Mandatory ventilation

Mandatory ventilation is of key importance in emergency medical services. It supports patients with no spontaneous breathing and may be life-saving in critical situations. Controlled ventilation provides a rapid, reliable remedy at the very point when spontaneous breathing fails completely.

In this article, we explain when mandatory ventilation is used, how pressure-controlled and volume-controlled ventilation differ, and which modes WEINMANN ventilators offer to support mandatory ventilation.

What does mandatory ventilation mean?

Continuous mandatory ventilation (CMV) is a method of ventilation in which the ventilator assumes complete control of breathing. This mode is frequently also called simply “controlled ventilation”. In mandatory ventilation, the ventilator takes on the whole work of breathing and ventilation (total ventilatory support), so the patient is unable to influence ventilation in any way.1

The term “mandatory” is to show that parameters such as respiratory rate and tidal volume/inspiratory pressure are specified in advance and are, as it were, “forced upon” the person being ventilated. The mechanical breath is initiated and ended by the ventilator. The duration of inspiration is time-controlled. 

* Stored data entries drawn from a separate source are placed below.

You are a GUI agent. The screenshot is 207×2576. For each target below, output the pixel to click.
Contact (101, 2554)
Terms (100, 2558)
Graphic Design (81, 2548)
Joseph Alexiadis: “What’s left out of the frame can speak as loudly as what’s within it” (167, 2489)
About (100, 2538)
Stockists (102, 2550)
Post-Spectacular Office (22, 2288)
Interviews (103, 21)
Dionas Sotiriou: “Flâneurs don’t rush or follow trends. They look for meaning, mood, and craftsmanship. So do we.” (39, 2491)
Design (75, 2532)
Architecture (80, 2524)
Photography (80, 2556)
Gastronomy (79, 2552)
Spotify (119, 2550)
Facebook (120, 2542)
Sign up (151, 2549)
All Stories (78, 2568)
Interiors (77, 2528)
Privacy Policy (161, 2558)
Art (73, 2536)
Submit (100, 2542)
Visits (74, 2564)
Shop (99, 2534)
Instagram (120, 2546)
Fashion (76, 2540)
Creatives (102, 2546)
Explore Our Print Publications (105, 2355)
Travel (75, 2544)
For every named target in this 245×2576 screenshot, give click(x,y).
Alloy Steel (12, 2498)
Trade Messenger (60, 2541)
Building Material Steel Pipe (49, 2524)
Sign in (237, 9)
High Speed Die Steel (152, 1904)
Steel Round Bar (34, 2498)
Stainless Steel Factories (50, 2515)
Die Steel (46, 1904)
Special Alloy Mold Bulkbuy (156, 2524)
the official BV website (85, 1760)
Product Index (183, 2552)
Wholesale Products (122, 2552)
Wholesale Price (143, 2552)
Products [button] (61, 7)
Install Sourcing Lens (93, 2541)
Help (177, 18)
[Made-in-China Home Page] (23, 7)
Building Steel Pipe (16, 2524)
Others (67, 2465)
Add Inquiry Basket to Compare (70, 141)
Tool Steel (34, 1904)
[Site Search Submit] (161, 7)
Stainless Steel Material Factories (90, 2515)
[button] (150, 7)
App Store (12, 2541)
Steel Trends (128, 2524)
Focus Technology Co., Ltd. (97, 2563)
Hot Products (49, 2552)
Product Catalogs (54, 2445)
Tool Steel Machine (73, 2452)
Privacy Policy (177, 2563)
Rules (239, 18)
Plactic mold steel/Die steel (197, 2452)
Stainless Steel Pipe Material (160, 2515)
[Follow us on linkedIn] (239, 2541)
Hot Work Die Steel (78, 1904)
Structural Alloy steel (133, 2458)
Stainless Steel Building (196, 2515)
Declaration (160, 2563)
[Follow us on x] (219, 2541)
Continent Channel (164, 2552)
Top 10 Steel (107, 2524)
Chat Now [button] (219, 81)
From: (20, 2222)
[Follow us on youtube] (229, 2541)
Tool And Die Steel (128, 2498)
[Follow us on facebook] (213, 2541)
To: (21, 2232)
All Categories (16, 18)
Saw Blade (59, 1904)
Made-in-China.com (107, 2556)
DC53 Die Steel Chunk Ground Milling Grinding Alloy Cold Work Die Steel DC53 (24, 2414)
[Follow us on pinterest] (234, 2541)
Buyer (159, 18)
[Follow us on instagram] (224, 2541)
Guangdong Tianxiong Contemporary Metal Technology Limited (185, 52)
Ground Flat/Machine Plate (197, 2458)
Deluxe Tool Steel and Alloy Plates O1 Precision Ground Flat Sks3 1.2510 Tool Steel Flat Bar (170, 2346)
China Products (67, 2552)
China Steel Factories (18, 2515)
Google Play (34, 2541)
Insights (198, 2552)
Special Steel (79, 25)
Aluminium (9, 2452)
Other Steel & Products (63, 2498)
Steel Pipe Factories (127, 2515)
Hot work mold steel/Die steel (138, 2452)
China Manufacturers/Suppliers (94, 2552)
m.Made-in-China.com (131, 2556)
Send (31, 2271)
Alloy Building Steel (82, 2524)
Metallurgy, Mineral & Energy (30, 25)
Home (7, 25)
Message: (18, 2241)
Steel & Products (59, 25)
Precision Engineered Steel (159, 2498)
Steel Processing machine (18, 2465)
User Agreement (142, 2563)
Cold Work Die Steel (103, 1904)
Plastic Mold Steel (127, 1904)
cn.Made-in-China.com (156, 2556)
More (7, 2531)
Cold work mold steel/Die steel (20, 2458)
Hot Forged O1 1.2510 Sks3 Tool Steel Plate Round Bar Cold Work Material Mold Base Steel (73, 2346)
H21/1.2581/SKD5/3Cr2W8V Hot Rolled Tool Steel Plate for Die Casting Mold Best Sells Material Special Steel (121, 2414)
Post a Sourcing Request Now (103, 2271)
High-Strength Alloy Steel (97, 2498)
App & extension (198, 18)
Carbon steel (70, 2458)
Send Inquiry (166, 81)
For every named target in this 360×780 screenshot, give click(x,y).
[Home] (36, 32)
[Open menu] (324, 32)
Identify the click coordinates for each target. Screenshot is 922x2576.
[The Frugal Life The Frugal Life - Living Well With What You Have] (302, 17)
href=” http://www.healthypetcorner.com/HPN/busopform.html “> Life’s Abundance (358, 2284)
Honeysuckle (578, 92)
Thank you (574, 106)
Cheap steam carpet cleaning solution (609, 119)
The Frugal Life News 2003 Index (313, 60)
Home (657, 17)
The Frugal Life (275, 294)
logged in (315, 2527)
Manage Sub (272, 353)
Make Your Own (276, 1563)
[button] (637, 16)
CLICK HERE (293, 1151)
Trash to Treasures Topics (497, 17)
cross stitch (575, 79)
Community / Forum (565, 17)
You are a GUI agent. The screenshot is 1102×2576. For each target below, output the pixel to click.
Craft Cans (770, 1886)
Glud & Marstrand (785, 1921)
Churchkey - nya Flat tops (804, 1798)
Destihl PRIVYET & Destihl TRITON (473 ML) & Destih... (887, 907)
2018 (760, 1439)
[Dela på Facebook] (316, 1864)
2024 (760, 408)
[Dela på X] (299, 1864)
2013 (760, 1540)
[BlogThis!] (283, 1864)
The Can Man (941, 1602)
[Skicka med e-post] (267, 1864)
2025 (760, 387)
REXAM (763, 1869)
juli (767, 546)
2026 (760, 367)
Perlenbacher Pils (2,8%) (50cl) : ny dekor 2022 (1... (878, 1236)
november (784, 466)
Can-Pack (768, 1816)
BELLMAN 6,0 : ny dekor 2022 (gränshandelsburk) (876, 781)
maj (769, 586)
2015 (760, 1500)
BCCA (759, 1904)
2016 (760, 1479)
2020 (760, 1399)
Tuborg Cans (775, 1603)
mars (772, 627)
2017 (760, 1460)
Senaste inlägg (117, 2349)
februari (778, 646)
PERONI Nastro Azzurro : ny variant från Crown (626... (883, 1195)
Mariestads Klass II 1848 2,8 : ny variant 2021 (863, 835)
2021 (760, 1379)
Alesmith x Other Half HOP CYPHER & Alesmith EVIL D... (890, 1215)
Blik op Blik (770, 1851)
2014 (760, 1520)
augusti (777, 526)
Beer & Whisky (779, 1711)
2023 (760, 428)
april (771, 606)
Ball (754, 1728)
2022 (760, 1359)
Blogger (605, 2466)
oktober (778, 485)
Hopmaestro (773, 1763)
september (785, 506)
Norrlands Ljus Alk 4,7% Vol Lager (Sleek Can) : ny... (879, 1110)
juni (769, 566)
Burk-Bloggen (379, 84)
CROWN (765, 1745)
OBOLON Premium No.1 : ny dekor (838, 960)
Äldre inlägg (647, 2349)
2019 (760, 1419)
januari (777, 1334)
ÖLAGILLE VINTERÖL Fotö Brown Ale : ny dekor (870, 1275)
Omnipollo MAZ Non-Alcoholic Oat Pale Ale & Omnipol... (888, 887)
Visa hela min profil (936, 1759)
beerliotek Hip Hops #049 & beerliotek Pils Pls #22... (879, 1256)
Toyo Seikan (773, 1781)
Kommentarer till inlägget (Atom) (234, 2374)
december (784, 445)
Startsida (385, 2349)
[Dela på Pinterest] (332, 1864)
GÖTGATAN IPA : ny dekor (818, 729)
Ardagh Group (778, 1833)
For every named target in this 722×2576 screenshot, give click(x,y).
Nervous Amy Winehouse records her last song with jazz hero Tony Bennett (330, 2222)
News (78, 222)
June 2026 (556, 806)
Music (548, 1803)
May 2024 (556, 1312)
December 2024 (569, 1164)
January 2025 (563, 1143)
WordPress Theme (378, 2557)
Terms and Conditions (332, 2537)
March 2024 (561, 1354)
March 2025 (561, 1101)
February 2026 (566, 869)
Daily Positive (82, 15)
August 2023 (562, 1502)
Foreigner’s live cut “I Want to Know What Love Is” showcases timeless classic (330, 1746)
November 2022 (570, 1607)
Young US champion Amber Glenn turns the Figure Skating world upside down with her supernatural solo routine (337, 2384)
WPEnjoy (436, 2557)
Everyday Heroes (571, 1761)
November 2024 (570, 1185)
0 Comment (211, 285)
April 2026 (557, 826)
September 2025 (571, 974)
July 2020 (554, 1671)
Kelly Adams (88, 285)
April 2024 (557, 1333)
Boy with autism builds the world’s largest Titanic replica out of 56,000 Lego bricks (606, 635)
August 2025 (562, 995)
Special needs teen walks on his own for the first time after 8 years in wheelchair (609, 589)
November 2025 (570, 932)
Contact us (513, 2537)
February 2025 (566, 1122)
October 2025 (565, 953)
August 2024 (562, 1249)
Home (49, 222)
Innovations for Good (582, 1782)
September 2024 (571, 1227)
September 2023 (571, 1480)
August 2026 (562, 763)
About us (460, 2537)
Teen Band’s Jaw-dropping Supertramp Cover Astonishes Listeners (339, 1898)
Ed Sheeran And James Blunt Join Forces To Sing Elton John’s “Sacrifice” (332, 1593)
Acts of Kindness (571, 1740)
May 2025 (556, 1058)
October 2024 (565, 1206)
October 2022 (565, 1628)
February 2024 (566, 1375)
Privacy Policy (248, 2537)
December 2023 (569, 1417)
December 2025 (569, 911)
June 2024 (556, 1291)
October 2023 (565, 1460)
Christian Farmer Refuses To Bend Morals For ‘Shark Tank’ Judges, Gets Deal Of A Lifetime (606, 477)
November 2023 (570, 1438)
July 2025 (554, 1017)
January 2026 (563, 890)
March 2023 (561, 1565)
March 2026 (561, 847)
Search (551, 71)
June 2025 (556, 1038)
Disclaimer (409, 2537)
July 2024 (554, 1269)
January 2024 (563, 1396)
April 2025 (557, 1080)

Mandatory ventilation is indicated when there is little to no spontaneous breathing, as this is scarcely taken into account during ventilation, if at all. It can be performed on both a volume-controlled and a pressure-controlled basis.2

Volume-controlled mandatory ventilation

Volume-controlled mandatory ventilation (VC-CMV) is often referred to as VCV ventilation, though this name also includes other volume-controlled ventilation modes, e.g. IPPV.2

VCV ventilation is a form of ventilation in which a fixed tidal volume (Vt) is specified. The resulting airway pressure depends on the patient’s airway resistance (resistance) and on the degree to which the lungs can inflate (compliance). The higher the resistance/the lower the compliance, the higher the inspiratory pressure (pInsp) required.2 If the specified tidal volume is not reached, inspiration is canceled and an alarm indicates the inconsistent volume supply. 

Minute volume results from tidal volume and the set ventilation frequency. Ventilation frequency is time-controlled and is determined by the ratio of inspiratory time to expiratory time (I:E) specified in the ventilator. 

At high airway resistance and low compliance, high airway peak pressures may arise. A pressure limit is set to prevent barotrauma. In this case, maximum airway pressure (pMax) limits inspiratory pressure. This should not generally exceed 30 mmHg.3,4

IPPV ventilation

An example of volume-controlled mandatory ventilation is IPPV ventilation (intermittent positive pressure ventilation). In IPPV ventilation, positive pressure is exerted on the lungs during inspiration to make them inflate. During expiration, pressure drops to 0 (ZEEP, zero end-expiratory pressure). 

CPPV ventilation (continuous positive pressure ventilation) is a further development of IPPV ventilation. Instead of a ZEEP, in this case a positive end-expiratory pressure (PEEP) is administered to help keep the lungs and the airway open.5

Parameters

The following parameters are set either directly or indirectly on the ventilator in volume-controlled mandatory ventilation:

  • Tidal volume (Vt)
  • Ventilation frequency (Freq)
  • PEEP
  • Pressure limit pMax
  • Ratio of inspiratory time to expiratory time (I:E)

Pressure-controlled mandatory ventilation

In pressure-controlled mandatory ventilation (PC-CMV) – also called simply pressure-controlled ventilation (PCV) – the ventilation pressure is specified. 

In this case, tidal volume results from the patient’s lung resistance and compliance. This means that the higher the resistance and the lower the compliance, the lower the resulting tidal volume. Ventilation is effected by switching between a set inspiratory pressure and a lower pressure during expiration (PEEP).

In order to prevent ventilation-induced lung damage, it is possible to set a volume limit so that pressure-controlled, volume-regulated ventilation results. However, the decelerating flow means that peak pressures in PCV ventilation are in any case somewhat lower than in volume-controlled ventilation. For pressure-controlled mandatory ventilation, it is possible to ventilate in PCV mode.4

Parameters

Pressure-controlled mandatory ventilation requires the following parameters to be set: 

  • Inspiratory pressure (pInsp)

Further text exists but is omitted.